[[ TASK INPUT open ]]

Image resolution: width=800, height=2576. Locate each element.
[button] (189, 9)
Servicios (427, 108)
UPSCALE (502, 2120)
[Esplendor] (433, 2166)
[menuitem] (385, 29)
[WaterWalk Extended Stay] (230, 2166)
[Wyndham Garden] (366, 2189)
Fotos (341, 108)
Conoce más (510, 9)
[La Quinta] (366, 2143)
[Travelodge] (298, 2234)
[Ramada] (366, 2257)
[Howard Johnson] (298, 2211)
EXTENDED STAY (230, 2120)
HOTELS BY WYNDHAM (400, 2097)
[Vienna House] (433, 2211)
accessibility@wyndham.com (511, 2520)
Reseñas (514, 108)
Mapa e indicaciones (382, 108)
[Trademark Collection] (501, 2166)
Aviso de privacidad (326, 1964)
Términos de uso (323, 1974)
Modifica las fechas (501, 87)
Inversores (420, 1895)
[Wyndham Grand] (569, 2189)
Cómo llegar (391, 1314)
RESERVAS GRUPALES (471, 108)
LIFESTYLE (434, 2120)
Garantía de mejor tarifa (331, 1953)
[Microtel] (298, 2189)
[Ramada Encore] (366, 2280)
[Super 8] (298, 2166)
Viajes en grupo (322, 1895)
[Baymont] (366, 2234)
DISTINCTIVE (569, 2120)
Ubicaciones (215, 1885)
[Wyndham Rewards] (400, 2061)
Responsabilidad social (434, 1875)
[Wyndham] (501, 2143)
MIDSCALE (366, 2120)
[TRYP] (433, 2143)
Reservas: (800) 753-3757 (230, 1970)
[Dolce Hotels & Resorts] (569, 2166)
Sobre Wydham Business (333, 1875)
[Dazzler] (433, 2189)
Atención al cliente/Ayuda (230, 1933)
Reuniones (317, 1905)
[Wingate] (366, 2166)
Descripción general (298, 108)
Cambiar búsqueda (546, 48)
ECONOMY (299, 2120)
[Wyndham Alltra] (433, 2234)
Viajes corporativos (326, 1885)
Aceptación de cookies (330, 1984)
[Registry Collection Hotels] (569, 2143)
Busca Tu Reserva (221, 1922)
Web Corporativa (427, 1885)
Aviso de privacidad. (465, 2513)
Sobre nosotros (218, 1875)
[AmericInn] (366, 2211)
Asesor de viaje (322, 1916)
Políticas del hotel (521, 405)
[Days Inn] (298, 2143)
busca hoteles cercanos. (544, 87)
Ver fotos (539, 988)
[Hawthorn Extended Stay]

[[ TASK INPUT closed ]]

Scan the listing for "Sobre" and copy out each line that has it.

Sobre Wydham Business (333, 1875)
Sobre nosotros (218, 1875)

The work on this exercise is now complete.